NEW ORLEANS (WVUE) - Injured stars Zion Williamson and C.J. McCollum will not play again this season, the Pelicans announced in a press release Monday evening (March 31).

New Orleans’ top two remaining players will sit out the final seven games of the disappointing 2024-25 season and concentrate on rest and rehab from injuries sustained earlier this month.

They join Trey Murphy III and Herb Jones as Pelicans starters already lost for the season weeks earlier.

Pelicans guard C.J. McCollum (3) has played his last game of the season after suffering a...

Pelicans guard C.J. McCollum (3) has played his last game of the season after suffering a bruised right foot on March 23. (AP Photo/Peter Forest)(Peter Forest | AP)

Williamson, 24, hasn’t played since bruising a bone in her lower back when he took a fall during a March 19 game in Minnesota. The 6-6. 284-pound power forward played just 30 of the Pelicans’ scheduled 82 games, averaging 24.6 points and 7.2 rebounds per game when available. He spent several weeks this season rehabbing from a hamstring strain.

Williamson’s availability remains the franchise’s biggest 1uestion mark. In five NBA seasons, the former No. 1 overall pick out of Duke University has never played more than 70 games. He only played 30 games or fewer now in three of his first five seasons.

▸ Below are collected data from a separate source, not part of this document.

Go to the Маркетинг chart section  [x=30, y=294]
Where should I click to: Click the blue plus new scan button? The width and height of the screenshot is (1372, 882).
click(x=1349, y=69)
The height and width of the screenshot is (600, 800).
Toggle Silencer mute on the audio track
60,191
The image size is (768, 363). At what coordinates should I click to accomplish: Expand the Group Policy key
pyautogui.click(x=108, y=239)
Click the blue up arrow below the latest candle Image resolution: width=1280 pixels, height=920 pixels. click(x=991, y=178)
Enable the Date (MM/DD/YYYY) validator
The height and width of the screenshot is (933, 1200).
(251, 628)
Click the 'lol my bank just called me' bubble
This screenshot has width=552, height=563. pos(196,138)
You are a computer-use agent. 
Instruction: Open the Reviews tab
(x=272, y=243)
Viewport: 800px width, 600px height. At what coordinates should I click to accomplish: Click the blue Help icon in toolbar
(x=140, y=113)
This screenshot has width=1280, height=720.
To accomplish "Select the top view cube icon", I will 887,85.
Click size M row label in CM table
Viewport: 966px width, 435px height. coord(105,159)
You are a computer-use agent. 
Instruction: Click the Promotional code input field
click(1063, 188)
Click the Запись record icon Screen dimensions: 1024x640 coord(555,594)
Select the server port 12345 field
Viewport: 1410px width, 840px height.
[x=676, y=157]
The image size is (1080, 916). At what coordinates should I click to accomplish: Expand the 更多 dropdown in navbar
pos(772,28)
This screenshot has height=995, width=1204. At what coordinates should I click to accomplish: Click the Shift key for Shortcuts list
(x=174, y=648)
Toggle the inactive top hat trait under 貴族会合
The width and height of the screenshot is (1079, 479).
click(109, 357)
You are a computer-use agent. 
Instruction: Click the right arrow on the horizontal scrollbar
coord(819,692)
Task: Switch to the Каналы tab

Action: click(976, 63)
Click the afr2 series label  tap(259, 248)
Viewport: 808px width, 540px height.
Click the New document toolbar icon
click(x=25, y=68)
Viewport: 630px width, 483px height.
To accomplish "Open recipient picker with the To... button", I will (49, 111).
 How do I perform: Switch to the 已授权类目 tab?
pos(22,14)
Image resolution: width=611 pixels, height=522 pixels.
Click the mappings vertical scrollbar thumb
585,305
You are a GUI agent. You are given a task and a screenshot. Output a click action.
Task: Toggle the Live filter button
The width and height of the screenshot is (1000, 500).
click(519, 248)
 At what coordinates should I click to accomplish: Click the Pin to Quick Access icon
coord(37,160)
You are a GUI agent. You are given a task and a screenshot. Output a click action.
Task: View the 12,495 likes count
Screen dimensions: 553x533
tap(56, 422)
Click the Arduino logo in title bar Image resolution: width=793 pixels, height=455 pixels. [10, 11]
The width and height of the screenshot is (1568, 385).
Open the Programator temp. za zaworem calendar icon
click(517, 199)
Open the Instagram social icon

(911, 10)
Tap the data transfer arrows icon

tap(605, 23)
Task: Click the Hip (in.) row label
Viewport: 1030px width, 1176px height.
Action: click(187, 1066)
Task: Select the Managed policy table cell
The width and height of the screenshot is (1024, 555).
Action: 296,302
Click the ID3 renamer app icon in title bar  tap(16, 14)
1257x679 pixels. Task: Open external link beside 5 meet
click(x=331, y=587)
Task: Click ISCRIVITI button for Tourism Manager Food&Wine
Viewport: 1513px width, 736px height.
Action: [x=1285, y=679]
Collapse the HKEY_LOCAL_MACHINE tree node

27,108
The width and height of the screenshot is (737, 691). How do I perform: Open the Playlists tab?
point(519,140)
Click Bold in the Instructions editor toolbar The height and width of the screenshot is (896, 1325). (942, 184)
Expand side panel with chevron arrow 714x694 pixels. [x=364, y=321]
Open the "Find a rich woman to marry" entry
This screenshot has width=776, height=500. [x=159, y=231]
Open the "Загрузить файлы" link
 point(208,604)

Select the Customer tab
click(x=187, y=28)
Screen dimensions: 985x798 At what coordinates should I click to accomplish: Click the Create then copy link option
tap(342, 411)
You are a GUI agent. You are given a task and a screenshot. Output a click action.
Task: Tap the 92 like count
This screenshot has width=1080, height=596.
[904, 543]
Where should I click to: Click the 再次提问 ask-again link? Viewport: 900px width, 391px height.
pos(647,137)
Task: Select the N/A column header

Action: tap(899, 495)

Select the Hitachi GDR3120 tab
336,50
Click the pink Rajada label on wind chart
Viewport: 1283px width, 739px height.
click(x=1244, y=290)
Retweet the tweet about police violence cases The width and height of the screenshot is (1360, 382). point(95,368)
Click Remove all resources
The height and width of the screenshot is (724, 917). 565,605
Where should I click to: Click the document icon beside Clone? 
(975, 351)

McCollum, 33, hasn’t played since sustaining a bruised right foot in a March 23 game in Detroit.

The veteran shooting guard played 56 games in his fourth season with the Pelicans, and his 12th NBA season overall. He averaged 21.1 points per game.

The Pelicans are 21-54 heading into Wednesday night’s game against the Clippers in Los Angeles.

They have the fourth-worst record in the NBA, putting them in the lottery hunt for likely No. 1 draft pick Cooper Flagg of Duke. The teams with the three worst records each have a 14 percent chance in the draft lottery to secure the top pick, and the team with the fourth-best record has a 12.5 percent chance to pick first.